## [Problem statement]
Give back the whole listing exactly as it is written.

## [Stored data]
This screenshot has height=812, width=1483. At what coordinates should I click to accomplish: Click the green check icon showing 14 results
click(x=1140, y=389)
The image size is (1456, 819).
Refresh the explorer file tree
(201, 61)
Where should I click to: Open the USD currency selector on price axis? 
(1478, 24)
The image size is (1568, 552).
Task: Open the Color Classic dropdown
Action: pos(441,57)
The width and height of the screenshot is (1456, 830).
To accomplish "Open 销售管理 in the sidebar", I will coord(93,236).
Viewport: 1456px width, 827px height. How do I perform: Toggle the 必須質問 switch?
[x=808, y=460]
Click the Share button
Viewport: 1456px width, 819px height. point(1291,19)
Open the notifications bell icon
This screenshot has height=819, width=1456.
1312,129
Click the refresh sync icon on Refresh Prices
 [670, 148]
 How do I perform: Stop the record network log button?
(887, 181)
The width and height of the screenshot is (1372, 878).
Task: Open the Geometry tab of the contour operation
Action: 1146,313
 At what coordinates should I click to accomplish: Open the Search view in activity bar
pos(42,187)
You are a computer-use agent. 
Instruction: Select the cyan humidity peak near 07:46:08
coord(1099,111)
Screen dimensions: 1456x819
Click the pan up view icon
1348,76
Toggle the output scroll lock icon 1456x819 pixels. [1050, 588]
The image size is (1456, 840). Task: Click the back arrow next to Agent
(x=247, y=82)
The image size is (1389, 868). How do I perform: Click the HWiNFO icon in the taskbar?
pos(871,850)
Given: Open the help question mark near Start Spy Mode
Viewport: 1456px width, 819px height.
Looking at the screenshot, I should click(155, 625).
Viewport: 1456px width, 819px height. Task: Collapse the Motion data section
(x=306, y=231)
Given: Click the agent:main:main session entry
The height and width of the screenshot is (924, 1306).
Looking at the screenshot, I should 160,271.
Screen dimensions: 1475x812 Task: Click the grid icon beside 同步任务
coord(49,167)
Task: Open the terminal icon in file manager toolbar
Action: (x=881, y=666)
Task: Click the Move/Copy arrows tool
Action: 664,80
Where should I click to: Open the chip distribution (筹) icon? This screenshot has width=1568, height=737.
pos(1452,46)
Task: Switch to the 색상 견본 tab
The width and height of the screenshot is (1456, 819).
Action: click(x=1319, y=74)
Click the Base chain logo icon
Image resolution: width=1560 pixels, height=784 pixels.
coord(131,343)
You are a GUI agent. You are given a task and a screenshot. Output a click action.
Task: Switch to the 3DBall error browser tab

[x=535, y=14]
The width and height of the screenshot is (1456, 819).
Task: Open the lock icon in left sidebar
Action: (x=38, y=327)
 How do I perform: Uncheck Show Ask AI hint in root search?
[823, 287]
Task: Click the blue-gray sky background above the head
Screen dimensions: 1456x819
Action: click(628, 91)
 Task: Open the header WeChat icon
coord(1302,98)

## [Written answer]
This screenshot has height=812, width=1483. At what coordinates should I click to accomplish: Click the green check icon showing 14 results
click(x=1140, y=389)
The image size is (1456, 819).
Refresh the explorer file tree
(201, 61)
Where should I click to: Open the USD currency selector on price axis? 
(1478, 24)
The image size is (1568, 552).
Task: Open the Color Classic dropdown
Action: pos(441,57)
The width and height of the screenshot is (1456, 830).
To accomplish "Open 销售管理 in the sidebar", I will coord(93,236).
Viewport: 1456px width, 827px height. How do I perform: Toggle the 必須質問 switch?
[x=808, y=460]
Click the Share button
Viewport: 1456px width, 819px height. point(1291,19)
Open the notifications bell icon
This screenshot has height=819, width=1456.
1312,129
Click the refresh sync icon on Refresh Prices
 [670, 148]
 How do I perform: Stop the record network log button?
(887, 181)
The width and height of the screenshot is (1372, 878).
Task: Open the Geometry tab of the contour operation
Action: 1146,313
 At what coordinates should I click to accomplish: Open the Search view in activity bar
pos(42,187)
You are a computer-use agent. 
Instruction: Select the cyan humidity peak near 07:46:08
coord(1099,111)
Screen dimensions: 1456x819
Click the pan up view icon
1348,76
Toggle the output scroll lock icon 1456x819 pixels. [1050, 588]
The image size is (1456, 840). Task: Click the back arrow next to Agent
(x=247, y=82)
The image size is (1389, 868). How do I perform: Click the HWiNFO icon in the taskbar?
pos(871,850)
Given: Open the help question mark near Start Spy Mode
Viewport: 1456px width, 819px height.
Looking at the screenshot, I should click(155, 625).
Viewport: 1456px width, 819px height. Task: Collapse the Motion data section
(x=306, y=231)
Given: Click the agent:main:main session entry
The height and width of the screenshot is (924, 1306).
Looking at the screenshot, I should 160,271.
Screen dimensions: 1475x812 Task: Click the grid icon beside 同步任务
coord(49,167)
Task: Open the terminal icon in file manager toolbar
Action: (x=881, y=666)
Task: Click the Move/Copy arrows tool
Action: 664,80
Where should I click to: Open the chip distribution (筹) icon? This screenshot has width=1568, height=737.
pos(1452,46)
Task: Switch to the 색상 견본 tab
The width and height of the screenshot is (1456, 819).
Action: click(x=1319, y=74)
Click the Base chain logo icon
Image resolution: width=1560 pixels, height=784 pixels.
coord(131,343)
You are a GUI agent. You are given a task and a screenshot. Output a click action.
Task: Switch to the 3DBall error browser tab

[x=535, y=14]
The width and height of the screenshot is (1456, 819).
Task: Open the lock icon in left sidebar
Action: (x=38, y=327)
 How do I perform: Uncheck Show Ask AI hint in root search?
[823, 287]
Task: Click the blue-gray sky background above the head
Screen dimensions: 1456x819
Action: click(628, 91)
 Task: Open the header WeChat icon
coord(1302,98)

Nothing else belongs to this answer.